There is a better way.

Examining a failure in your life can be humbling, but also rewarding. You can learn from it, approach it differently next time, or achieve a breakthrough.

As I look at my own life I can count the many ways I have failed and repeated that same mistake again. I actually do not mind failing but I hate repeating that.

How often have you achieved a breakthrough or innovation after a failure?

What did you learn and how did you make it better?

As we go forward we shouldn’t fear failure, we should embrace it and grow.

Happy failing!

Flickr image credit: Jason Tester Guerrilla Futures

Ducks In A Row: Passionate Blunders

Tuesday, October 3rd, 2017

https://www.flickr.com/photos/onedaycloser/8340162647/A few months ago I reposted Passion Unchecked, because it still seems to be the favorite excuse when things go wrong.

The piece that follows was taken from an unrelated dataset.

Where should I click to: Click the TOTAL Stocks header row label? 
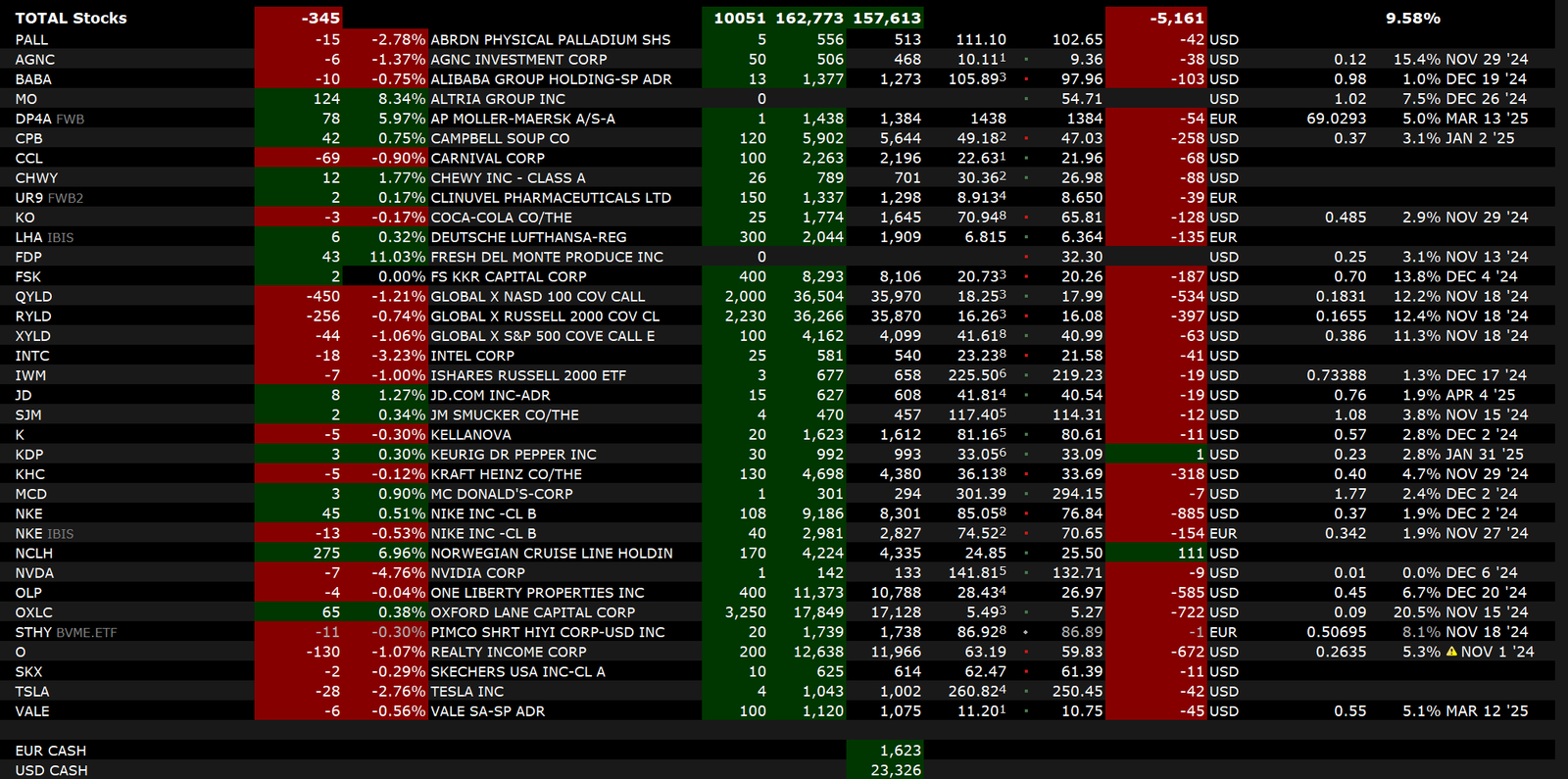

It was Ben Kaufman’s explanation when Quirky failed.

“If I ever go too far, it’s because of the passion I have for this place, and the love I have for this place, and the community,” Kaufman tells Business Insider. “I want this thing to be so perfect and so great. And, yeah, often I may take it too far, but it comes from a place of love, you know?”

Everybody lauded the passion with which Travis Kalanick drove Uber’s growth — until he drove it off a cliff.

Dara Khosrowshahi, Uber’s new CEO, told his troops that they need to take responsibility for what’s been happening.

“While the impulse may be to say that this is unfair, one of the lessons I’ve learned over time is that change comes from self-reflection. So it’s worth examining how we got here. The truth is there is a high cost to a bad reputation.

High cost indeed, but it could go much higher if the most recent lawsuit gains traction.

Irving Firemen’s Relief & Retirement Fund filed the lawsuit in California federal court on Tuesday. The lawsuit does not say how much the retirement fund is seeking but alleges that Uber has lost at least $18 billion in private market value as a result of a series of scandals and controversies.

Passion isn’t limited to startups; it is present to some degree in almost all humans, especially those in formal or informal leadership roles.

It is the wise boss who understands that while passion is necessary to attract, motivate and sustain people uncontrolled passion isn’t what brings success.

Success results form a mix of passion, intelligence, grit, planning, and hard work.

What changes is the amount of each needed to deal with a given situation.